The task was the translation of an eDiscovery project. Basically, this is the process in which electronic data is located, provided and searched in order for it to be used as evidence in legal proceedings. Nearly nine million words of densely packed corporate, business legalese. For this task you’d not only need a machine translation engine but Harry Potter’s book of spells on top.

Alpha’s solution was not one but three machine translation machine engines, which we tested and tested and tested with a tiny little batch of 13.5K words taken from the 8.8 million.

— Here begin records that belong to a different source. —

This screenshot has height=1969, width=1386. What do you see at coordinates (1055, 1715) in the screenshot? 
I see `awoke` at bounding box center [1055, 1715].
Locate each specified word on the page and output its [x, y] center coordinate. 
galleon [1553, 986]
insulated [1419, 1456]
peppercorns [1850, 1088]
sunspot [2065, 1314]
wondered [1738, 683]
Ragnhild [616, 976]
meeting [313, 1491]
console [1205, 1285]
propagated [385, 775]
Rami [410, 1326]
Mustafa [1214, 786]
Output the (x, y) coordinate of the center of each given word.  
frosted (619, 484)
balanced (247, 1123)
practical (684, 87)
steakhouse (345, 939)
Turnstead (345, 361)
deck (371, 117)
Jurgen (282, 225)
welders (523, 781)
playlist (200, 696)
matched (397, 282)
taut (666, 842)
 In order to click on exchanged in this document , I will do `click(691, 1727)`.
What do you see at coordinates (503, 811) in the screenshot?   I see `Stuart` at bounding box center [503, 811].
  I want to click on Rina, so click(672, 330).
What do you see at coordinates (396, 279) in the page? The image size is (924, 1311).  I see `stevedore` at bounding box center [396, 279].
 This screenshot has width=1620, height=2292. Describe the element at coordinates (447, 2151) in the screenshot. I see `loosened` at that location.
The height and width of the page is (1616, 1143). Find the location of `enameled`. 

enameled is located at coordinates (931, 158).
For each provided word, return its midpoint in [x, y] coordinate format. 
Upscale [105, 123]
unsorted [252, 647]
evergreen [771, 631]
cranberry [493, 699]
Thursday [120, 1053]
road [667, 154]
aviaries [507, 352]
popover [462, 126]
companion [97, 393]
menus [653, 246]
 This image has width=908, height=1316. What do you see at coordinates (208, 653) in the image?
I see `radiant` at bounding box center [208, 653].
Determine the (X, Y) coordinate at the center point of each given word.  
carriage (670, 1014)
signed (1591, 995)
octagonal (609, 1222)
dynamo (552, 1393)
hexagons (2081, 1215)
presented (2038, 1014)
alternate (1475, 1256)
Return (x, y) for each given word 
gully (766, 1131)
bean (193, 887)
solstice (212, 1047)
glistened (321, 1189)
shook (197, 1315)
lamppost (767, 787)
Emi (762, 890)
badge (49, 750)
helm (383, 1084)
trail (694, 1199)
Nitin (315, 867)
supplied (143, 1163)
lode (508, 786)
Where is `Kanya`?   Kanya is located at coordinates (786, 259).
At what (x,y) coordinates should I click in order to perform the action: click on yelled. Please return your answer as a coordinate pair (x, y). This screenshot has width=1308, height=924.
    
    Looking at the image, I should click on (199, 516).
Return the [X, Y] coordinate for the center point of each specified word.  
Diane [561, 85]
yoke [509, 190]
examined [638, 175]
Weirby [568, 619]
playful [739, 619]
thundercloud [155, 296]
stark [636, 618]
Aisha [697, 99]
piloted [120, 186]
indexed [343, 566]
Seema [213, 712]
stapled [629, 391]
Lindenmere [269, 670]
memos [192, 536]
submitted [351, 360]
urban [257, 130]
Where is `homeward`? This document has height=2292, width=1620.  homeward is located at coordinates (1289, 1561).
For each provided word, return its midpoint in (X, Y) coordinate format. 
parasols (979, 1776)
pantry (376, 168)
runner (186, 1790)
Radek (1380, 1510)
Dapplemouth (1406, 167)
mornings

Following this, we set our linguists (actual people) loose on the tester batch, translating and QA’ing to the nth degree. Then we compared and contrasted. The machine translation engines provided the brawn and our walking talking human translators provided the brains. Together: a dynamite combo.


The electronic Kool-Aid acid test

With this massive amount of data-heavy corporate/legal content what the client wanted was to get a good gist from the translated content.

Naturally, we strive for perfection at Alpha with every word we translate, but this time we wouldn’t have any time for pre-preparation or post-editing by human translators. For this project we were aiming for “a comprehensible and accurate account of the essential meaning of the source text” (as defined by TAUS), together with a little Alpha flourish of ingenuity. In four days.

Once we’d tested our three trial machine translation engines to the limit, had our linguists go through the results with a fine toothed comb, we picked the strongest contender and started to design a workflow. (Remember: four days). This workflow had to be more than agile, it had to be acrobatic.

Working closely, and nimbly, with our client we found a solution to their pre-preparation problem. It was time to dispense with all the file niceties: no tags, no formatting, just pure, unadulterated OpenText documents. These files were provided in batches and, using another piece of wizardry on our part, fed into the machine translation engine over the four days using a project content connector especially designed by one of our super-smart operations people. This clever little gizmo was then synced with a watch folder, and managed by the aforementioned super-smart operations person (day and night, we should mention – talk about going the extra mile!) As soon as new files arrived in the watch folder, they were immediately imported into Alpha’s translation platform, machine-translated and exported to the client.

8.8 million words, four days and one tired operations expert later, the job was signed, sealed and delivered.

We’re happy to say that the project was as smooth and sleek as one of our client’s latest lux car designs. In fact, our client told us: “Thanks very much for the quick turnaround and assistance on the latest sample of machine translations. We thought the quality was excellent” (except that they said it in German).